• [Extract]:
-- Opening Marker --
In a borough that has witnessed so much explosive development in the past decade bringing new skylines from Long Island City to Flushing and Jamaica, the “topping-off” ceremony has become a mundane affair at construction sites.
That was not the case in Far Rockaway on Thursday, July 7, when Queens elected officials joined St. John’s Episcopal Hospital administrators and staff for a topping-off ceremony to commemorate the completion of the building’s structure for its new lifesaving ambulatory care pavilion at the only hospital on the Rockaway Peninsula.
“I actually never thought this day would be here. This is something we’ve been planning for quite a number of years,” SJEH CEO Gerard Walsh said. “This is pretty significant for us to be able to put a four-story, state-of-the-art ambulatory structure here for the community and the people of the Rockaways that we serve.”
Set to open in the spring of 2023, the new ambulatory care pavilion will offer an integrated delivery system of care which will include the co-location of primary care, specialty care and outpatient behavioral health services in one building.
The new pavilion will consist of a level three certified primary care medical home, co-located with outpatient behavioral health services on the first and second floor and ambulatory services such as medical oncology, infusion services and endoscopy services will be located on the third and fourth floors.
“The progress being made here is incredible and the proof is right behind me,” Queens Borough President Donovan Richards said. “We’re eliminating the health disparities Rockaway families face. We’re talking about better access to mental health services. We know that Rockaway has disproportionate rates around cancer, so more cancer treatment, and more, all part of the patient-centered model of care and it’s what Rockaway families deserve, it’s what they’ve always deserved but have never really received.”
-- Closing Marker --
• [What this exercise asks]:
1. According to the hospital article, when is the new ambulatory care pavilion set to open?
2. Go on with the hospital article, starting after its last paragraph.
The lines after the hospital article come from an unrelated source.

• [Supplied information]:
-- Opening Marker --
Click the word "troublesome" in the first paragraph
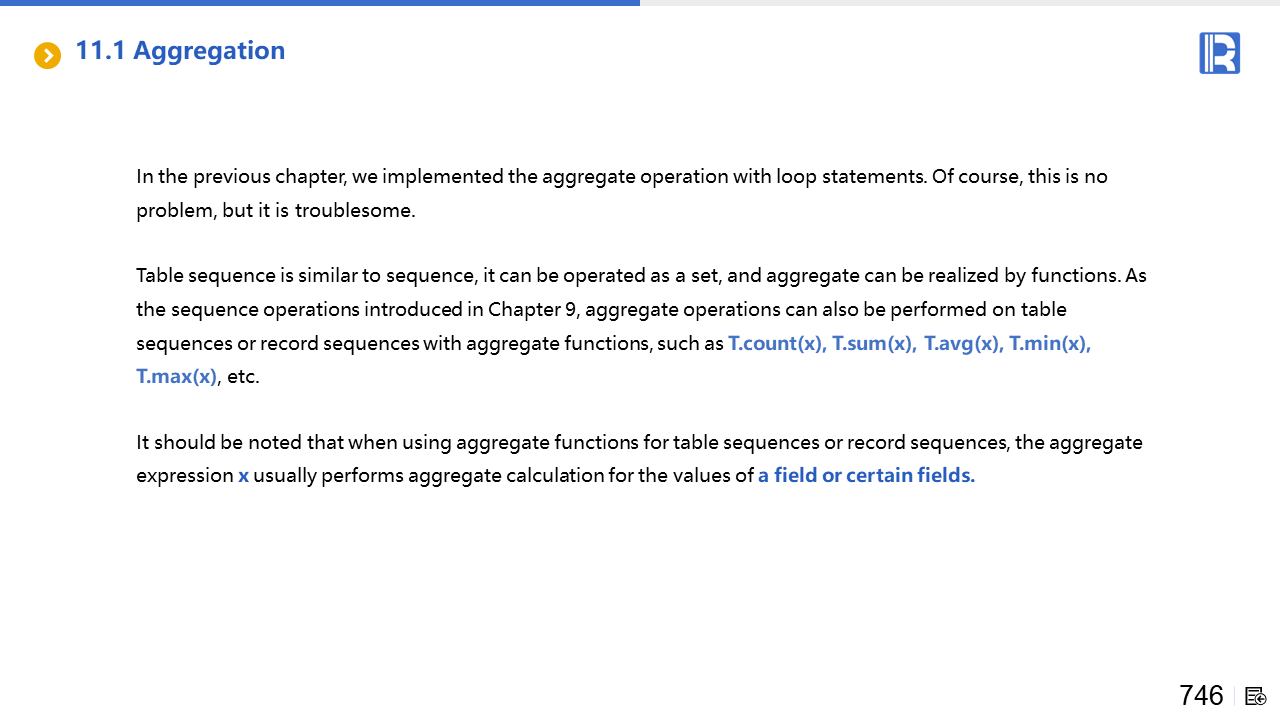The height and width of the screenshot is (720, 1280). tap(354, 211)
-- Closing Marker --
• [Numbered responses]:
1. In the spring of 2023.

2.
The new facility will improve core population health and patient outcomes by focusing on preventive care, early diagnosis, care coordination, enhanced access to quality care, co-existing mental health and implementation of evidence-based protocols within the patient-centered medical home model that will improve the health of the population.
“I was born in this hospital right here,” Assemblywoman Stacey Pheffer Amato said. “My mother carried me over to 407 Beach 20th St., so I’ve seen the good times and the bad times, and let me tell you, we are in good times. We want this hospital to grow and be a solid point in our community, our healthcare to expand throughout the peninsula.”
The expansion will provide much-needed services to the growing population on the peninsula and also provide jobs to residents of the area.
“St. John’s, being the largest employer on this peninsula, deserves to have state-of-the-art facilities so that our community can get the quality care that it deserves and at this moment, we have that opportunity,” Assemblyman Khaleel Anderson said.
The basement of the ambulatory care pavilion will house a PET/CT scanner and linear accelerator and the facility will help St. John’s develop a stronger integrated delivery system that provides strengthened outpatient primary care, specialty care and behavioral health services to the community.
“This new facility is coming as we really expand our population health program in the Rockaways,” Walsh said. “We need to take care of the entire community all across the peninsula and the only way we can do that is to expand ambulatory services, expand our population health program and treat people where they love. This building is a big milestone in us being able to complete our mission in taking care of our community.”